When I gave up smoking seven years ago I decided to try the nicotine patch. I had tried it before but had never followed the pathway that is suggested. When you use this form of nicotine replacement therapy it is extremely important (in my opinion) to talk to the pharmacist and discuss which strength of patch you need to start with, how long you should use that strength of patch before moving on to the next level of nicotine and whether you should use a 24 hour patch or a 16 hour patch.
The nicotine patch is a transdermal patch (dermis=skin) that adheres to the skin allowing nicotine to be absorbed by the skin and into the system so as to prevent nicotine withdrawal symptoms and therefore, hopefully allowing the smoker to quit more easily. The patches come in different strengths of nicotine levels and can be transparent or beige in colour. They can be worn for 24 hours or 16 hours.
Years ago when I decided to use patches I didn't want to talk to anyone who might know what they were talking about; I knew best and I just grabbed some patches and started using them. I chose the 24 hour patch and it was such a bad choice for me. Having the patch on at night while I was sleeping meant that I had the most vivid dreams. They were action packed and in full colour and I was absolutely exhausted in the morning because I was tossing and turning all night.
After that I decided perhaps I should use one of the patches that is removed at night so I bought some, still without asking someone what strength I should be using. The thing about smokers is that they kid themselves and others about the quantity they smoke per day and just how bad their addiction is.
So, when I was selecting a nicotine patch for me I told myself that I only smoke a mild cigarette anyway and didn't really smoke that many cigarettes so I will just have a patch containing a couple of milligrams of nicotine. Consequently, I was having a really hard time with nicotine withdrawal symptoms and it wasn't long before I was smoking again.
Using a nicotine patch wasn't my first attempt at quitting, the first time I tried to quit using a nicotine replacement therapy, I tried nicotine gum which wasn't too bad because it gave my mouth the taste that it wanted but I went back to smoking one night when I was having a glass of champagne and the gum just didn't go well with it. I then tried the nicotine inhaler but I found it to be awkward and clumsy. If the electronic cigarette had been available when I was trying to quit I would definitely have purchased it but I am not sure if I would still be using it or if eventually it would have helped me quit.
One thing I did like about the gum was that because I always had something in my mouth I didn't have the issues about gaining weight that is a down-side of quitting.
There are many brands of nicotine patch on the market and it is possible to buy pretty much anywhere now even in the supermarket. And - the great thing is that they are a lot cheaper now than when they first came out!
You will have a better chance at success with these if you follow the instructions and the program suggested. Be honest with yourself about how many cigarettes you smoke each day and what strength. Follow the pathway set out; for example if it says use a certain strength for two weeks before dropping down to a milder nicotine patch then do it! Stick to the plan and this may be the answer for you.

Dataset section:
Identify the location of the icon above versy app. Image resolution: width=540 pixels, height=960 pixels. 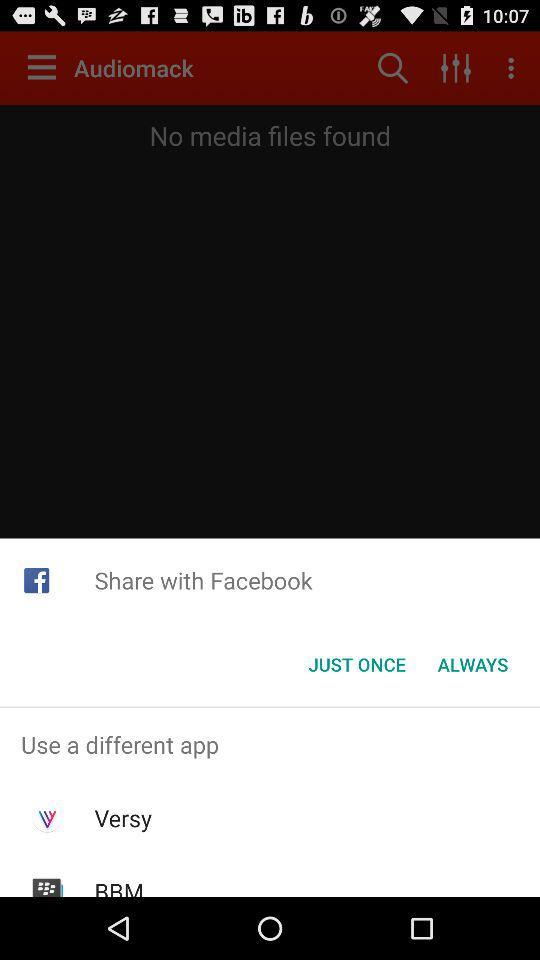
(270, 743).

Instructions for the task:
Answer these questions from the account of quitting smoking with nicotine patches:
1. For how many hours can the patches be worn?
2. What happened when the writer wore the 24 hour patch while sleeping?
3. What was the writer drinking on the night of going back to smoking while using nicotine gum?
The lines placed after the text are separate material with no connection to it.

Output:
1. The patches can be worn for 24 hours or 16 hours.
2. The writer had very vivid dreams, tossed and turned all night, and was exhausted in the morning.
3. The writer was having a glass of champagne.